> [Problem to work on]: In the entries below, begin at the line that has "Select A.5. Data Properties in the sidebar", stop after the line that has "The image size is (1087, 752).", and output those lines exactly with no pictures.

Segment Open

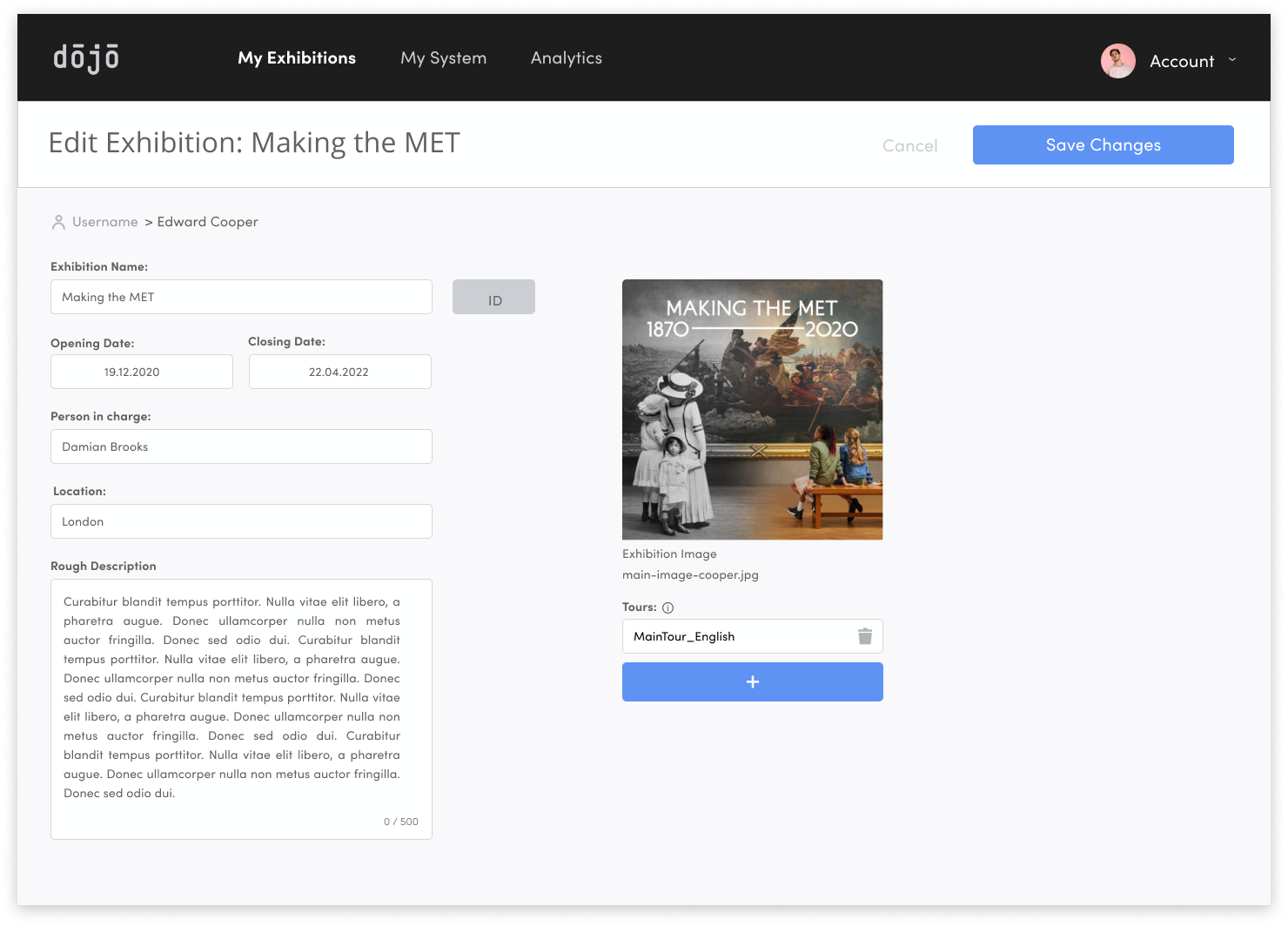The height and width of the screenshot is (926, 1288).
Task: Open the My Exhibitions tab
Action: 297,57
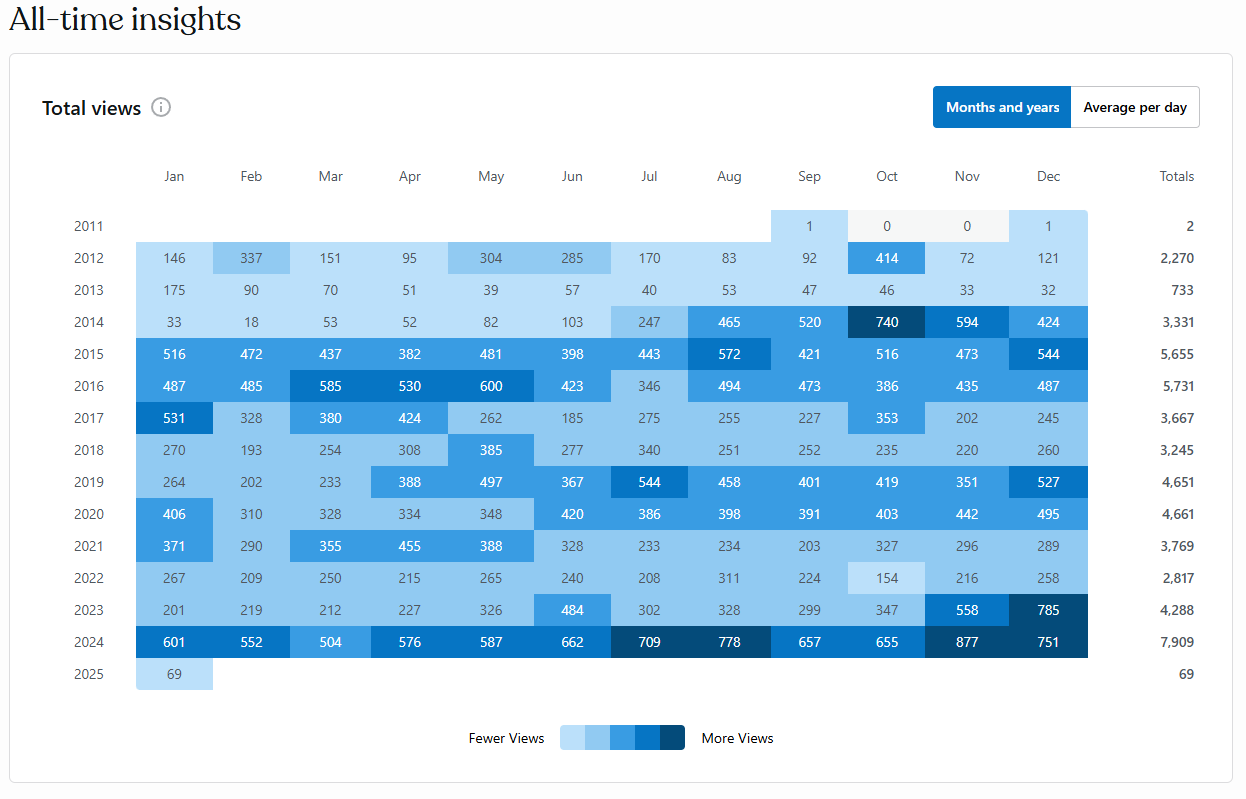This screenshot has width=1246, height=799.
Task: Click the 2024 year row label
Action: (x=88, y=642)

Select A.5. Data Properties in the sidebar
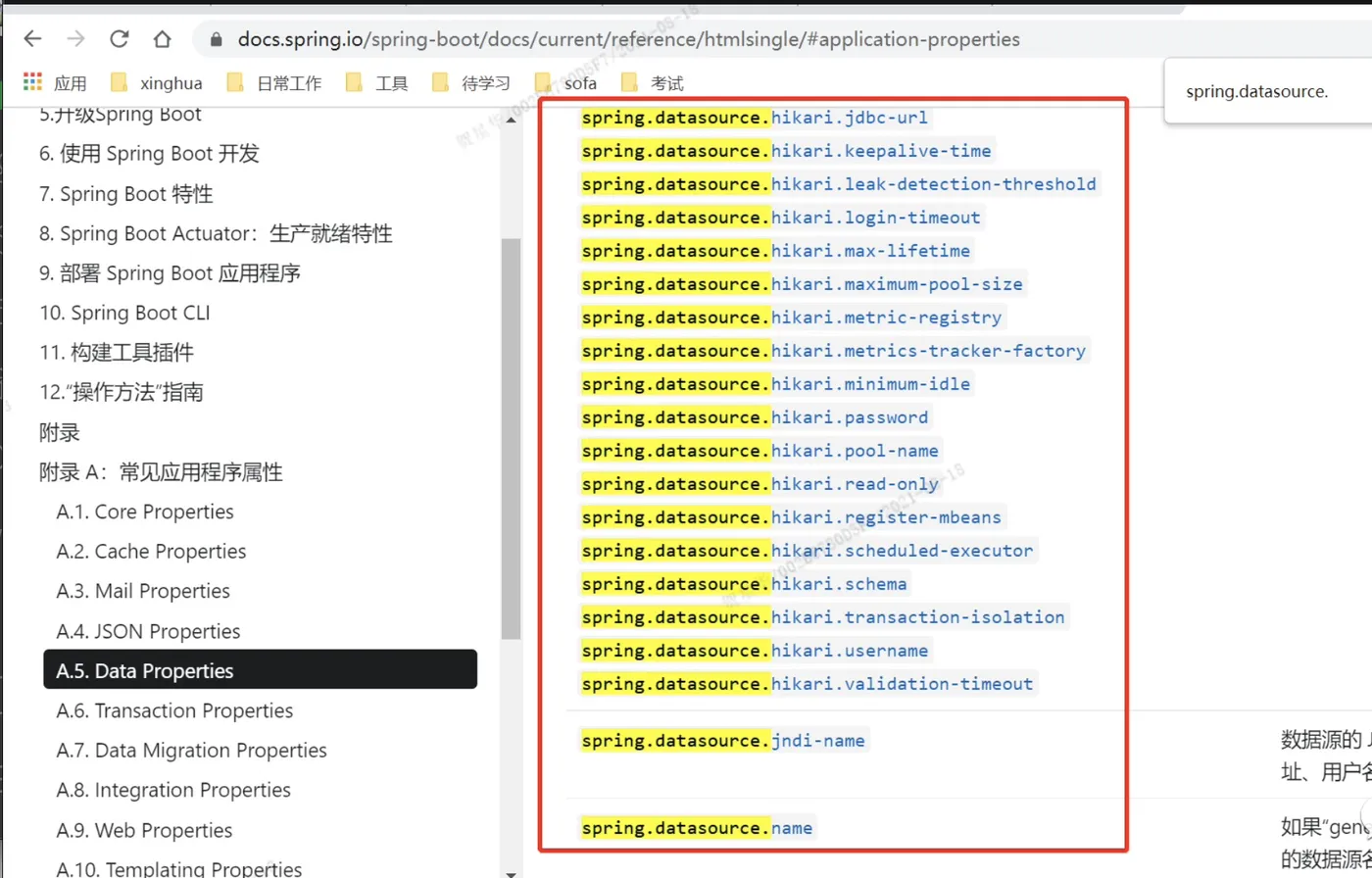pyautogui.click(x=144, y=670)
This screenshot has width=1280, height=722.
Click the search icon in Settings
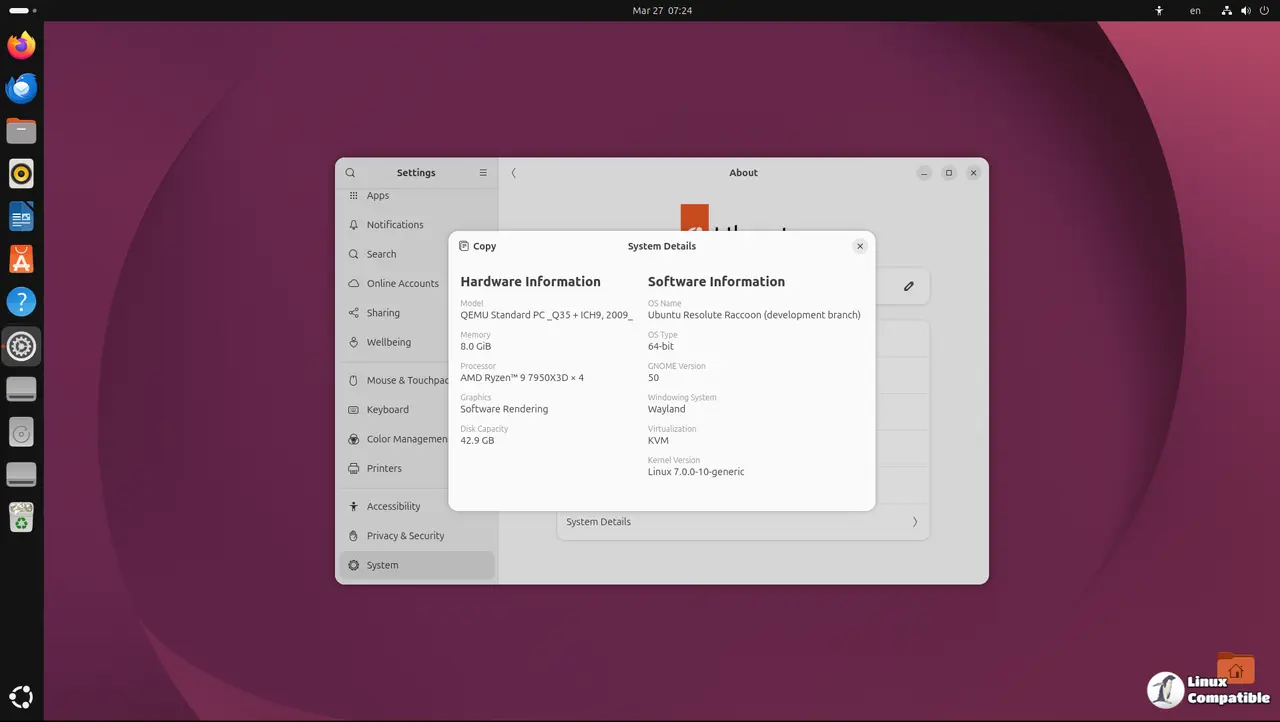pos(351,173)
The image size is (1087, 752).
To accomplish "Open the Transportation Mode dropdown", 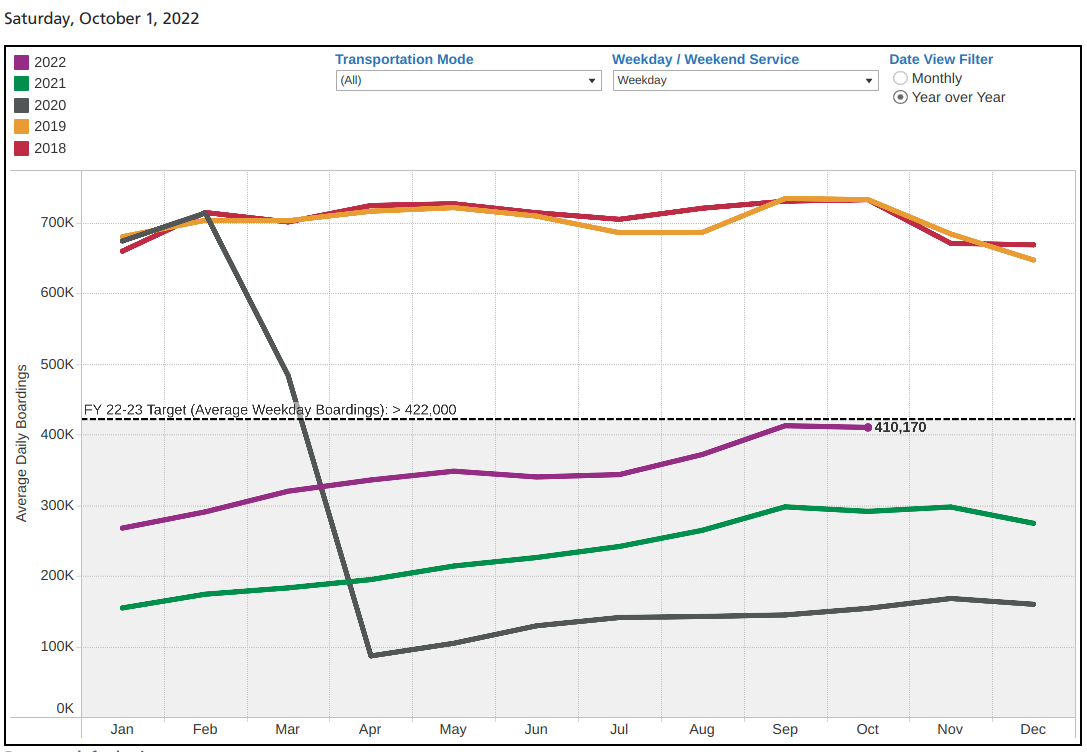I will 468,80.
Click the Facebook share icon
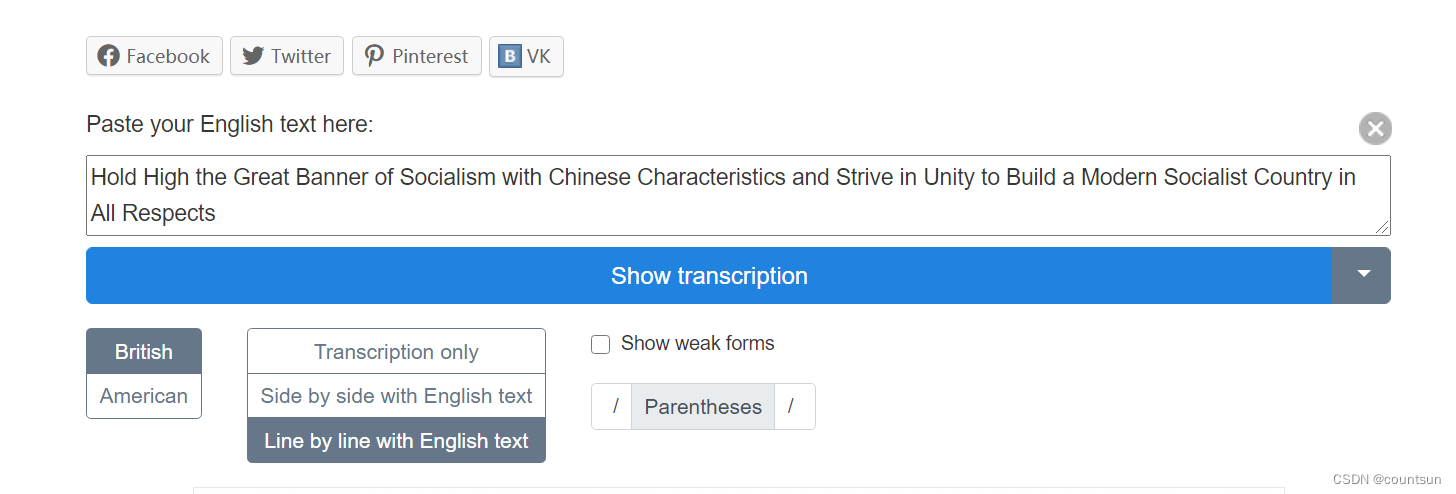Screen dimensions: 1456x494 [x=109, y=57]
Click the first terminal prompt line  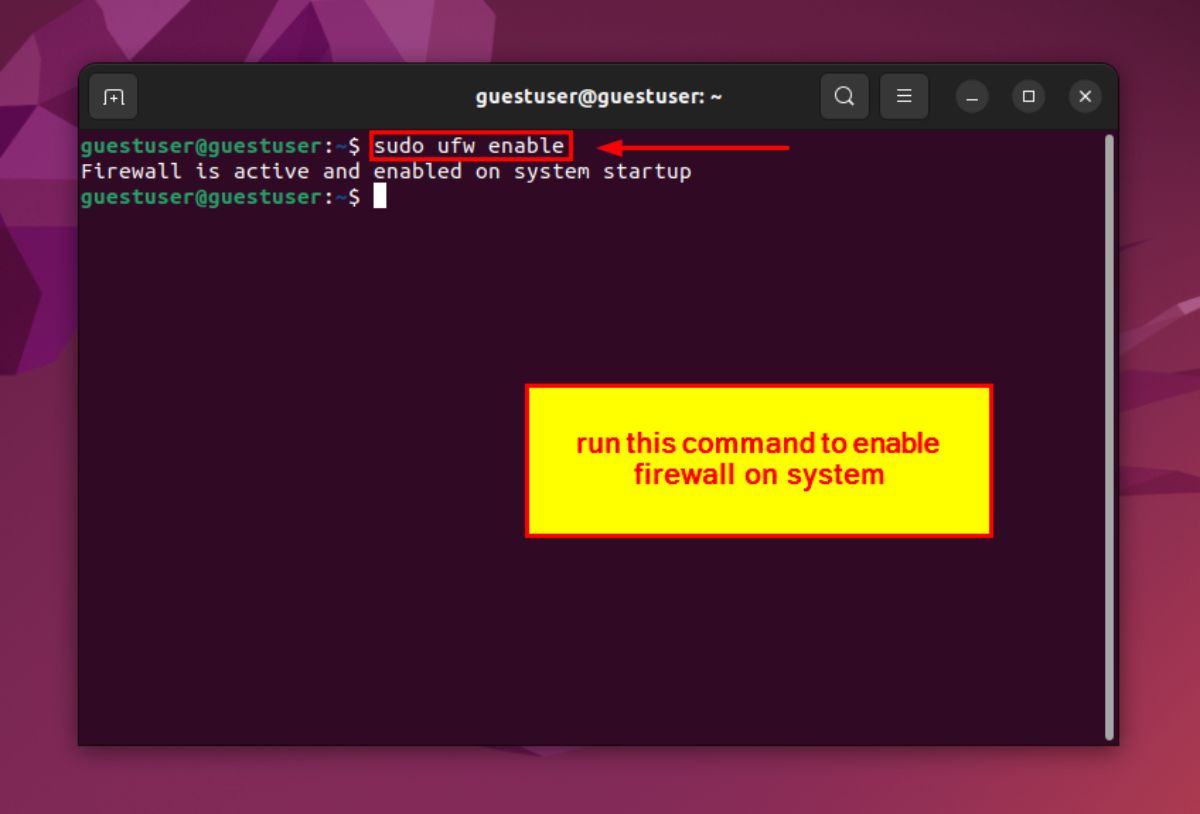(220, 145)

Segment Closed

> [Response to the exercise]:
Select A.5. Data Properties in the sidebar
pyautogui.click(x=144, y=670)
This screenshot has width=1280, height=722.
Click the search icon in Settings
pos(351,173)
The image size is (1087, 752).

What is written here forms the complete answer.